Translate this sentence from the parliamentary speech on the dock labour scheme into French: "The United Kingdom, along with every country in Europe, faces the challenge of 1992 and the single market."

» **Text**:
========================================================================

The United Kingdom, along with every country in Europe, faces the challenge of 1992 and the single market. Over the past couple of weeks we have seen something of the supposedly new face of the Labour party. The hon. Member for Glasgow, Hillhead (Mr. Galloway) was rather more realistic about that when he seemed to suggest that that had rather more to do with packaging than with substance. The suggestion is that the Labour party now wishes Britain to take advantage of the opportunities that the single market of 1992 might present. How does it expect Britain to do so—our companies to prosper and our businesses to trade at a competitive advantage—if we continue to shackle ourselves by restrictive, outdated, anomalous and historic relics of a byegone age, such as the dock labour scheme? It will be an indictment of the Labour party that it has sought so resolutely to defend the indefensible.
The sooner the dock labour scheme is scrapped and all our ports are able to compete freely and properly, unshackled by the dock labour scheme, the better it will be for the heartland of England and for companies and firms in constituencies such as mine. We shall be able to maximise our competitive advantages and go forward. I hope that the Bill will become law as soon as possible.

========================================================================

» **Given information**:
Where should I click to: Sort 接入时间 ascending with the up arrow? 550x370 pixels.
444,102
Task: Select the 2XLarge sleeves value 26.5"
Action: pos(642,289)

========================================================================

» **Written reply**: Le Royaume-Uni, comme tous les pays d'Europe, fait face au défi de 1992 et du marché unique.